Você acha que a toda hora tem que provar que é competente?
Não, porque não perco tempo com isso. Eu sou uma mulher extremamente objetiva e obstinada. Eu não sou uma mulher, eu sou um trator. Eu vou passando por cima, não quero saber. Eu ouço as pessoas, tenho jogo de cintura, mas vou em frente contra tudo e contra todos.
Todas essas críticas são só pelo fato de ser mulher?
Foi só eu me tornar presidente para começarem a bater muito forte. Eu não tenho dúvida que é por ser mulher. Foi muito rápido. O campeonato nem tinha começado. Mas eu não me abalo. Sou a única presidente de um grande clube da América do Sul, e isso incomoda demais. Eu costumo dizer: "Eu não quero ter paz". O pessoal pensa: "Se eu tirar a paz da Leila, eu a desequilibro. Mas acham isso só porque sou mulher.
Quais comentários mais machistas você ouviu?
Você tem que ficar em casa lavando roupa... Eu respeito muito a minha mãe, que nunca trabalhou.
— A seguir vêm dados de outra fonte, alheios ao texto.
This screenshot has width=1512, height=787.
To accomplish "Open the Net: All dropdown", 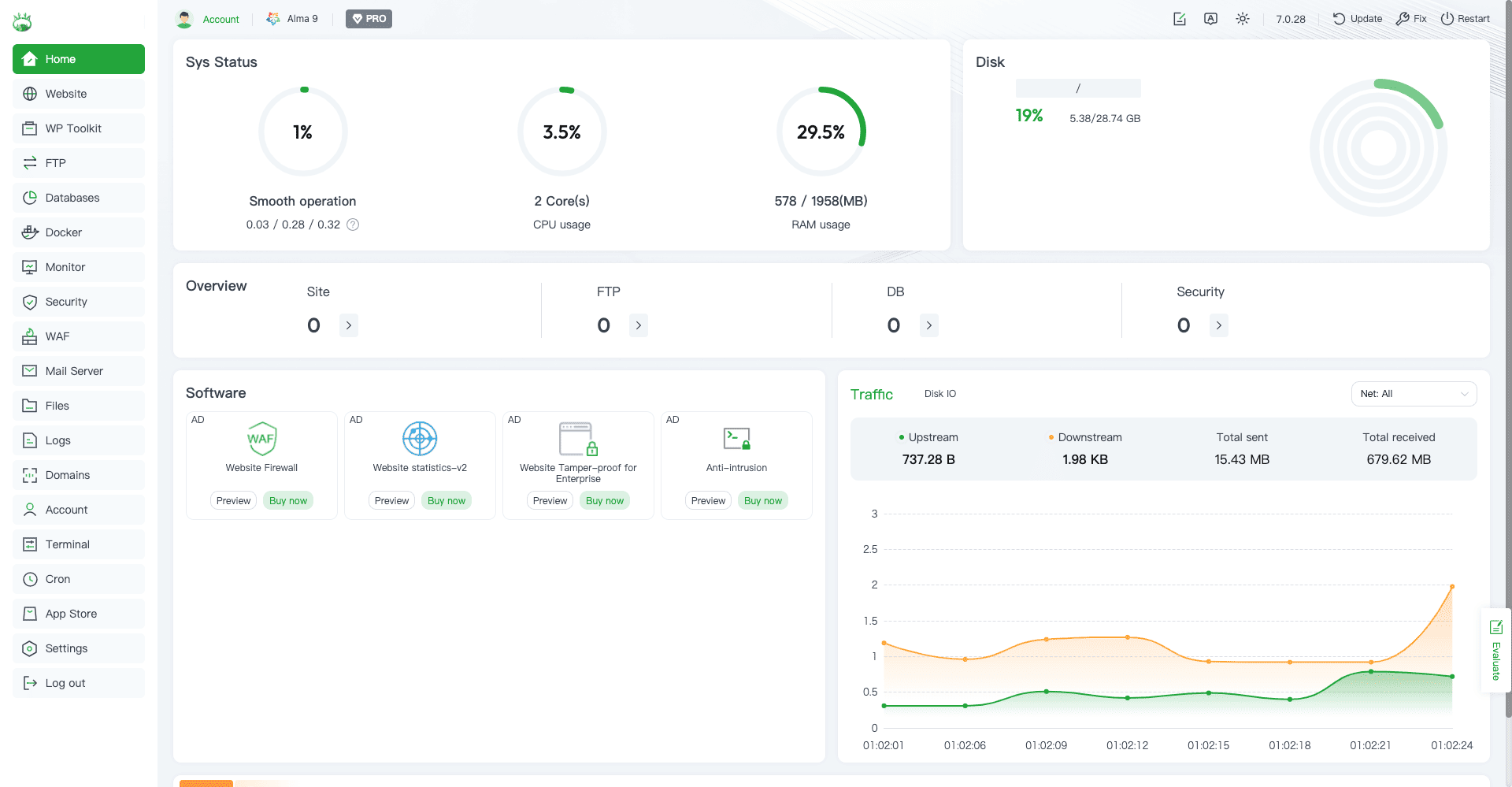I will pos(1414,394).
Respeito a decisão de todas. Nós podemos ser donas de casa, piloto de automóvel, de avião, pilotar fogão... Ficam menosprezando dessa forma, sabe? E eu lavo roupa também. Eu sou presidente do Palmeiras e também lavo. Lavo, passo, cozinho. Cozinho não, pois não sei cozinhar (risos).
Você acha que representa bem as mulheres?
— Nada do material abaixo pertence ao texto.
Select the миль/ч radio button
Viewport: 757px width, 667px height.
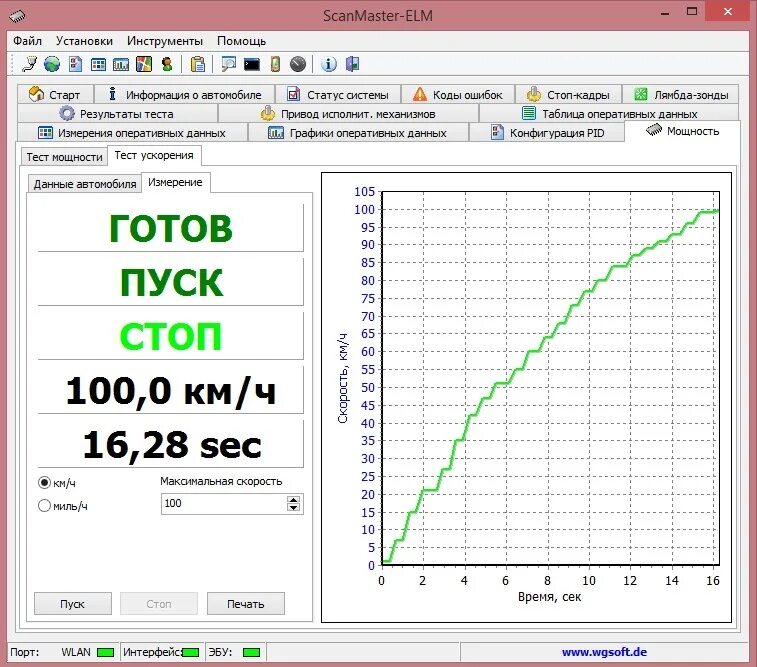pos(44,505)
Eu acho que eu sou um exemplo para as meninas. Eu costumo pegar as meninas sócias do clube e falar: "Olha, você também pode ser presidente do Palmeiras como a Tia Leila. É só estudar, trabalhar bastante, saber o que quer". Tenho certeza absoluta que estamos extremamente felizes e representadas por toda essa construção. Por mais que batam e critiquem, eu fico cada vez mais forte.
Planeja seguir no futebol por muito tempo?
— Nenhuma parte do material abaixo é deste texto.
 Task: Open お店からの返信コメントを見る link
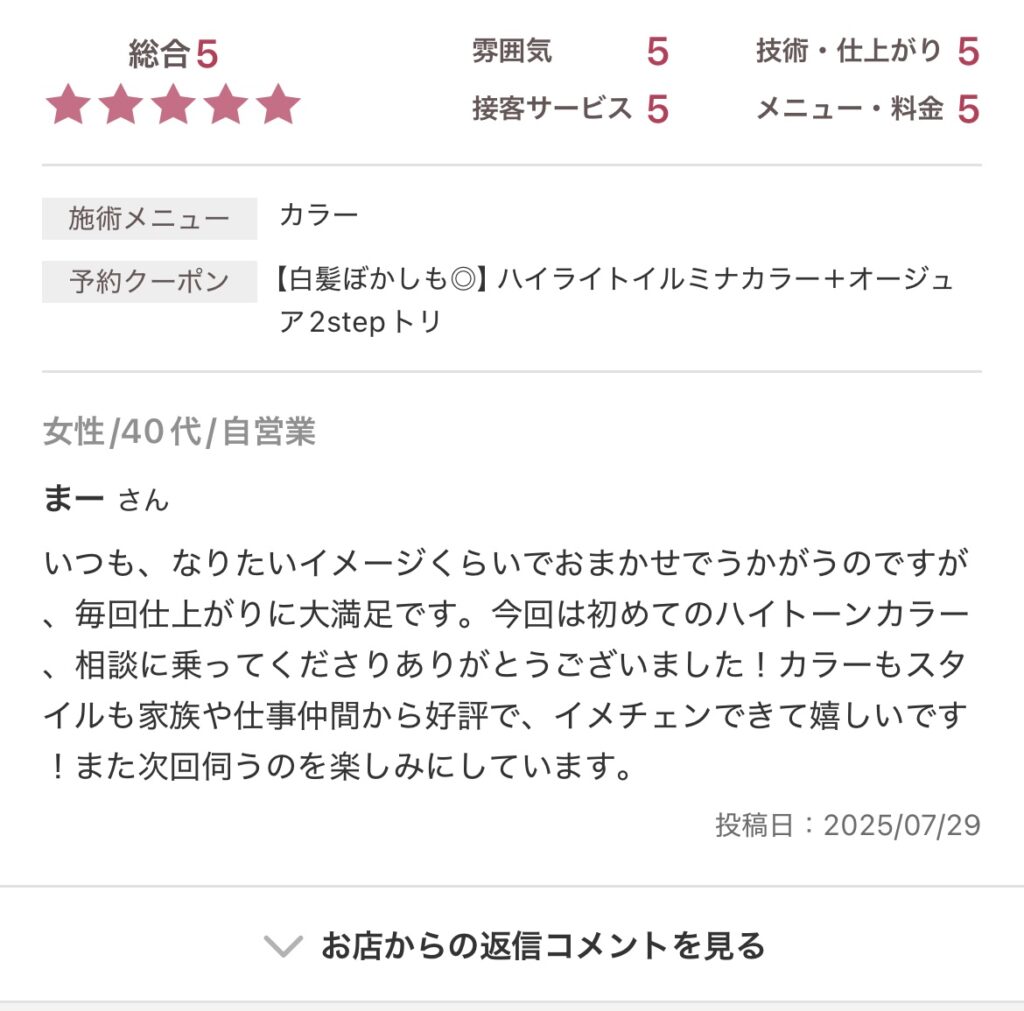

Eu costumo dizer que a minha trajetória vai ser grande no Palmeiras. Não vou sair de lá não, viu? Eu tenho mandato de três anos. Vou continuar trabalhando e gostaria de ser reeleita. Eu descobri que é muito importante, na vida da gente, descobrir onde é a nossa casa. Descobri, depois de muito tempo, que a minha casa é a Sociedade Esportiva Palmeiras. É lá que eu quero ficar o resto da minha vida.
Você acha que o respeito que conquistou é pelo dinheiro?
Com essa condição financeira, eu poderia muito bem estar no meu apartamento em Nova York, com a vida tranquila. Eu sei que as pessoas me respeitam pelo meu trabalho. Muitas pessoas me falaram: "Leila, você está louca? Vai encarar ser presidente do Palmeiras, vai acabar com a sua paz". Se eu continuasse com a minha vida normal, eu ia passar essa vida em brancas nuvens. Mas quando eu sair do Palmeiras, daqui a anos, as nossas netas, bisnetas, tataranetas vão dizer: "Existiu uma mulher na história do Palmeiras que fez a diferença". O Palmeiras vai eternizar o meu nome pelo trabalho que fiz. Depois que eu passar dessa vida, querendo ou não, eu estou na história do Palmeiras.